Doch diesen Weg würden nur wenige wählen, sagt Nina Weimann-Sandig. Sie lehrt als Professorin an der Evangelischen Hochschule Dresden. „Für die meisten Alleinerziehenden ist das überhaupt nicht stemmbar. Und für Vermieter ist das dann ein leichtes Spiel, denn diese Menschen können sich tatsächlich am wenigsten wehren.“

Mietpreise in beliebten Wohnlagen gestiegen

Laut aktuellem Mietspiegel liegt die durchschnittliche Miete in Dresden aktuell bei 7,33 Euro pro Quadratmeter, eine Steigerung von 3,8 Prozent. Ein Blick in gängige Immobilienportale zeigt einen Durchschnittsmietpreis in der Inneren Neustadt von 12,51 Euro pro Quadratmeter auf – vor fünf Jahren wurde der Durchschnittswert noch mit 9,12 Euro pro Quadratmeter beziffert. In den beliebtesten Lagen werden Mietpreise von durchschnittlich 13,23 Euro pro Quadratmeter aufgerufen. In günstigen Lagen beträgt die Miete pro Quadratmeter 9,28 Euro in Dresden Neustadt.

Meine Tochter geht hier in die Kita. Sie wird nächstes Jahr hier auch zur Schule gehen. Und da in einen anderen Stadtteil zu gehen, ist echt schwierig.

Christin Nitzsche
Mieterin

Wohnungssuche wird zur Belastung

Seit drei Monaten sucht Christin Nitzsche nach eigenen Angaben eine vergleichbare Wohnung. „Ganz schwer in der Neustadt“, sagt sie. „Ich müsste in einen anderen Stadtteil. Es ist wirklich nicht einfach, hier was zu finden. Meine Tochter geht hier in die Kita. Die wird nächstes Jahr hier auch zur Schule gehen. Und da in einen anderen Stadtteil zu gehen, ist echt schwierig.
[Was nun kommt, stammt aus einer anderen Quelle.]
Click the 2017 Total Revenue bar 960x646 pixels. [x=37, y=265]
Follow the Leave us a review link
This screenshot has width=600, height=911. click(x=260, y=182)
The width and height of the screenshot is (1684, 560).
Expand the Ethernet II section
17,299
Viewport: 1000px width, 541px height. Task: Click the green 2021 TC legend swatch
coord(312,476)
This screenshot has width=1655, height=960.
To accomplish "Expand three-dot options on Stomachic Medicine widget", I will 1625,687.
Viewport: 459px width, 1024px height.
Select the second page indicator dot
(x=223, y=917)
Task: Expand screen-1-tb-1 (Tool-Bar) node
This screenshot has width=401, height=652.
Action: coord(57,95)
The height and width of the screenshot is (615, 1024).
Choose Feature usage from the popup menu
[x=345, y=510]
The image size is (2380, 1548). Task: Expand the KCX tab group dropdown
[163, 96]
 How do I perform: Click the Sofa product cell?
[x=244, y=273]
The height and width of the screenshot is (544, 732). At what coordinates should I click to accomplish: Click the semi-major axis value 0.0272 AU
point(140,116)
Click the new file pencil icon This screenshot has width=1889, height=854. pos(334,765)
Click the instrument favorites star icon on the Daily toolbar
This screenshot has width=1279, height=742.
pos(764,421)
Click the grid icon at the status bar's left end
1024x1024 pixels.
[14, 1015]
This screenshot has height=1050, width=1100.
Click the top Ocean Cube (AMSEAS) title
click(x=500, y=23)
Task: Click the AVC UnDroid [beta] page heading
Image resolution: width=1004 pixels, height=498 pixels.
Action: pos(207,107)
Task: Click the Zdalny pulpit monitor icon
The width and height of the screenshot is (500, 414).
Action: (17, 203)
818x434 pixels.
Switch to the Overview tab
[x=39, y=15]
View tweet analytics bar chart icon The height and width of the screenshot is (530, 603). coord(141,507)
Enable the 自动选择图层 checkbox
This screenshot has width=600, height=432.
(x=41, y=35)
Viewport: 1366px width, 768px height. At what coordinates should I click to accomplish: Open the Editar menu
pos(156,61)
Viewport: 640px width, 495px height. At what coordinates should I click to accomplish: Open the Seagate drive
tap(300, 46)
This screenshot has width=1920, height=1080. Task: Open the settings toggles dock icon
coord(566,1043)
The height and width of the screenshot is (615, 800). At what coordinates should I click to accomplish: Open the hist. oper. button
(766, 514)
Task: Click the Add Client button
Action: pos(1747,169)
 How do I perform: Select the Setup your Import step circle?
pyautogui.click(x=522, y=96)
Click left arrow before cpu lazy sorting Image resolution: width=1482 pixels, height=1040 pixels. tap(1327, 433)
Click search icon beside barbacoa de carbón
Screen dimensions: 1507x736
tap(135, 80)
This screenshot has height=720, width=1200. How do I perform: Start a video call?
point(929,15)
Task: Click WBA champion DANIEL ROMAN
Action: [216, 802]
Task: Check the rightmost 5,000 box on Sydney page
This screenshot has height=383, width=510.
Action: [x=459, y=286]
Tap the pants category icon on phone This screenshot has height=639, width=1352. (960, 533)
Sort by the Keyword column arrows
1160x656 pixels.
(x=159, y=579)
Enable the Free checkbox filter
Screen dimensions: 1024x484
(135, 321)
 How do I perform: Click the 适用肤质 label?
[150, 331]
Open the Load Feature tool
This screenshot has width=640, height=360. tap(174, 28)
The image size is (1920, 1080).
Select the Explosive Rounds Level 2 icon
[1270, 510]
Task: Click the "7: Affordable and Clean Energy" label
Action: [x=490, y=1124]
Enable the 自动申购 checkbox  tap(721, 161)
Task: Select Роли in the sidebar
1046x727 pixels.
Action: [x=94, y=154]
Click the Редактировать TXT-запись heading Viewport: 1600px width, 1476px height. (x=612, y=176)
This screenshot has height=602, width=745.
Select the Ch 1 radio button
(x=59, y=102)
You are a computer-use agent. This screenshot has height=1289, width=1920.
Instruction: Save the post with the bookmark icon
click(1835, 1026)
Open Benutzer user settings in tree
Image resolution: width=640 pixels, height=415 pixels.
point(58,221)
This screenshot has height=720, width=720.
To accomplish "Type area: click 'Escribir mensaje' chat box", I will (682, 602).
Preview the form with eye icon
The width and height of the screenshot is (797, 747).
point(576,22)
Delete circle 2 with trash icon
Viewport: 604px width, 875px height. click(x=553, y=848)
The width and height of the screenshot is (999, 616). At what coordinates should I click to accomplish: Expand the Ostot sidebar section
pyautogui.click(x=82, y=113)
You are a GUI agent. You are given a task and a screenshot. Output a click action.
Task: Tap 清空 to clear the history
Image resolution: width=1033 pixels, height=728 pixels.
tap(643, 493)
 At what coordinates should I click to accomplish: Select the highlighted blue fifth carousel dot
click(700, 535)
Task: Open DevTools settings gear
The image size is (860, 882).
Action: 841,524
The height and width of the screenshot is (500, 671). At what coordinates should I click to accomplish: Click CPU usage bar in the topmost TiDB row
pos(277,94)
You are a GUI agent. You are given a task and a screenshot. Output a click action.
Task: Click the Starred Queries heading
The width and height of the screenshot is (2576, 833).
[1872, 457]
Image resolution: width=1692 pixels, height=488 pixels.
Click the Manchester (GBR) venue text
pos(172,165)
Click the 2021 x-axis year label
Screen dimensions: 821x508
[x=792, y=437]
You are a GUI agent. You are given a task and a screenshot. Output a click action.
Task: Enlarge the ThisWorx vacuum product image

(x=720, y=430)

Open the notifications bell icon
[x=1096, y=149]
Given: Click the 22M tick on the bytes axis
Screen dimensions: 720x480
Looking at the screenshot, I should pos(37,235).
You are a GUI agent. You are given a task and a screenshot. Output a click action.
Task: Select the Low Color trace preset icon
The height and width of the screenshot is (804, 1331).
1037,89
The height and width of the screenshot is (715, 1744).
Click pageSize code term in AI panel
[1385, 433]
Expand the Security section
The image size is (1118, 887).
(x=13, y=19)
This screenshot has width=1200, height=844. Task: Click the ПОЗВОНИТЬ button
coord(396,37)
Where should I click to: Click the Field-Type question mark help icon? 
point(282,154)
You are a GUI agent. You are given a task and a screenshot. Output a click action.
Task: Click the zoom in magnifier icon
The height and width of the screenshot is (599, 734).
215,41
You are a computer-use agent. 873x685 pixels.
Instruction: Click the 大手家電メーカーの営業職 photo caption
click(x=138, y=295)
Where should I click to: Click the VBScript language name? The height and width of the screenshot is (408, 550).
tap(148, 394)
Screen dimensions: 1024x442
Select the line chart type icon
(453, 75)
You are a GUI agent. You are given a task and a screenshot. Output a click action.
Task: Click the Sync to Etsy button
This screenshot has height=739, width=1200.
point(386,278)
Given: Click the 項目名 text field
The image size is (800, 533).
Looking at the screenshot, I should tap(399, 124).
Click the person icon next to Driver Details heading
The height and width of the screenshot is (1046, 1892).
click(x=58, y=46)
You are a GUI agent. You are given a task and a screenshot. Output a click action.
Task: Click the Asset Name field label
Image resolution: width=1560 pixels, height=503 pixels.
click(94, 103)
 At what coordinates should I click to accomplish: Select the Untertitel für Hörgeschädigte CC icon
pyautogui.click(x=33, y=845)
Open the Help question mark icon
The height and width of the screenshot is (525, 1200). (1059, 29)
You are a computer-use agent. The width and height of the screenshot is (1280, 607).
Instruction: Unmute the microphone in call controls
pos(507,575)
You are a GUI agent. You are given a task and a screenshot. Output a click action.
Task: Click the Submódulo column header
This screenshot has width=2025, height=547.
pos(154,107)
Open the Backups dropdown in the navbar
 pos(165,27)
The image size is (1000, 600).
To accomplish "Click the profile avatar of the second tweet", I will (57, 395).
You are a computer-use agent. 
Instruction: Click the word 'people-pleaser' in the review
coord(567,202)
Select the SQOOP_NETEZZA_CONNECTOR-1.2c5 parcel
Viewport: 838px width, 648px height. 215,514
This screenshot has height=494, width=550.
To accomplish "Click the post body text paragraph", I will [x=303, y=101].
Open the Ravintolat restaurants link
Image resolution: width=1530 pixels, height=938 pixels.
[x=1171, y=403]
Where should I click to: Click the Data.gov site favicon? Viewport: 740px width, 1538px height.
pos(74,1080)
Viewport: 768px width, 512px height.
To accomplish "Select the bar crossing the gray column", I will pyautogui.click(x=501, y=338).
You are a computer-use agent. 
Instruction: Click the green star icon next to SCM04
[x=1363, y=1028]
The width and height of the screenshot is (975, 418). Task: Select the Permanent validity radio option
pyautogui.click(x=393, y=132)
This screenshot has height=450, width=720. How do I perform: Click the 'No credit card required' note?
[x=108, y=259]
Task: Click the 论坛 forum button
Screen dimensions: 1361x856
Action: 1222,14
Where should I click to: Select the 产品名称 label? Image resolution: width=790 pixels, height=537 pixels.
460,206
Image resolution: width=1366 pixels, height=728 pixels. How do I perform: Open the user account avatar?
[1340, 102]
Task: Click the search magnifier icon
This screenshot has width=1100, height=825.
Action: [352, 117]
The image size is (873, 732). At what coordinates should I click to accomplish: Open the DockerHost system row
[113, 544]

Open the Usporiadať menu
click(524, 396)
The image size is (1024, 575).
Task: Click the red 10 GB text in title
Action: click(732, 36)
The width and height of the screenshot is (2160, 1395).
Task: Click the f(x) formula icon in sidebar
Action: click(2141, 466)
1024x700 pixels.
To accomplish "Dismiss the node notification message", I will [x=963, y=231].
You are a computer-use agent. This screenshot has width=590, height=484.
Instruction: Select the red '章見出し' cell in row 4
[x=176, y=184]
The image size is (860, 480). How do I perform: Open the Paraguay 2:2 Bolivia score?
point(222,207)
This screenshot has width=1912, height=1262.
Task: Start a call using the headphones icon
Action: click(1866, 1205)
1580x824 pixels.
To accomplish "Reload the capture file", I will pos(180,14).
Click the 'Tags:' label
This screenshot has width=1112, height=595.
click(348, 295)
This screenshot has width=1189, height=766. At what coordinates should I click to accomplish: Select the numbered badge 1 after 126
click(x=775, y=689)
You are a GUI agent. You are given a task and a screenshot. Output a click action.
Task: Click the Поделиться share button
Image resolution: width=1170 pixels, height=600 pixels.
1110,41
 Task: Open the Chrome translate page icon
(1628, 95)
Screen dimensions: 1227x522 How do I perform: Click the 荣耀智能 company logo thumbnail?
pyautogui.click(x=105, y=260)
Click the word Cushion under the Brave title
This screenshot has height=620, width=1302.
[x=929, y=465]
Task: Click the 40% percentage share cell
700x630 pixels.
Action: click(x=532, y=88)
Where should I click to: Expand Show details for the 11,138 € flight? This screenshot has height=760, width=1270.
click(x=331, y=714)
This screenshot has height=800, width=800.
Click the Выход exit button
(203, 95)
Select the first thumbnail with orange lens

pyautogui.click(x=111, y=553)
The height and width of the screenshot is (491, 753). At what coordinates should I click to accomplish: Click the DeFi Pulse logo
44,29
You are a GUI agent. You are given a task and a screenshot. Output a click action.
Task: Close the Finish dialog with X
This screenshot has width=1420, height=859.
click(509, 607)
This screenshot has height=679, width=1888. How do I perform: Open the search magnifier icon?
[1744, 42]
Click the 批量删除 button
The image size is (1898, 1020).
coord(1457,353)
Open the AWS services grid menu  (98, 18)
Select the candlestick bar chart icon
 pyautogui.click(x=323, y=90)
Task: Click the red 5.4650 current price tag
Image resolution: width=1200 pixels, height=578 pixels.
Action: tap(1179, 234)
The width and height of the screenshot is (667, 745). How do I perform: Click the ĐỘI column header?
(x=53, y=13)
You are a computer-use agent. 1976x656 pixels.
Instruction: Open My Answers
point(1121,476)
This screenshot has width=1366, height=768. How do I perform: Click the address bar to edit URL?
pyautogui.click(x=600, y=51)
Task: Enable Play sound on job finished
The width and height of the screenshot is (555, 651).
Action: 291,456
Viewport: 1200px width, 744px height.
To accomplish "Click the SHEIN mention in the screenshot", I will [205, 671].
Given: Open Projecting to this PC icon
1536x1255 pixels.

Weil ich selbst kein Auto habe.“ Ein weiterer Punkt, warum sie nicht in andere Stadtteile ausweichen möchte: Der Vater ihrer Tochter lebt ebenfalls in der Neustadt.

Soziale Netzwerk und Kontakte sind für Alleinerziehende besonders wichtig. Weil es auch um die Betreuung ihrer Kinder geht, können sie nicht einfach woanders hinziehen, weiß Professorin Nina Weimann-Sandig. 

Aufwertung mit Folgen

Die Dresdner Neustadt ist ein begehrtes Viertel, doch große Flächen für neue Wohnbebauung gibt es kaum. Die Aufwertung des Stadtteils durch Sanierungen und Luxussanierungen von Immobilien hat die Mieten steigen lassen. „Die erste Ursache ist, dass man bewusst versucht hat, diesen Sozialraum aufzuwerten“, sagt Weimann-Sandig. „Um eben auch wohlhabende Menschen in dieses Viertel zu bringen.“

Während die Mieten steigen, stagnieren viele Einkommen. „Man hat dann das Gefühl, man geht nur für das Wohnen arbeiten“, beschreibt Nitzsche ihre Lage.

Eine kleine Hoffnung bleibt

Eine kleine Hoffnung bleibt: Christin Nitzsche hat möglicherweise eine neue Wohnung gefunden: zwar ohne Keller, Badewanne und Dachboden, aber mit 650 Euro bezahlbar. Und: Sie liegt in der Neustadt. Den Mietvertrag hat sie nach Aufzeichnung des MDR-Interviews unterschreiben können.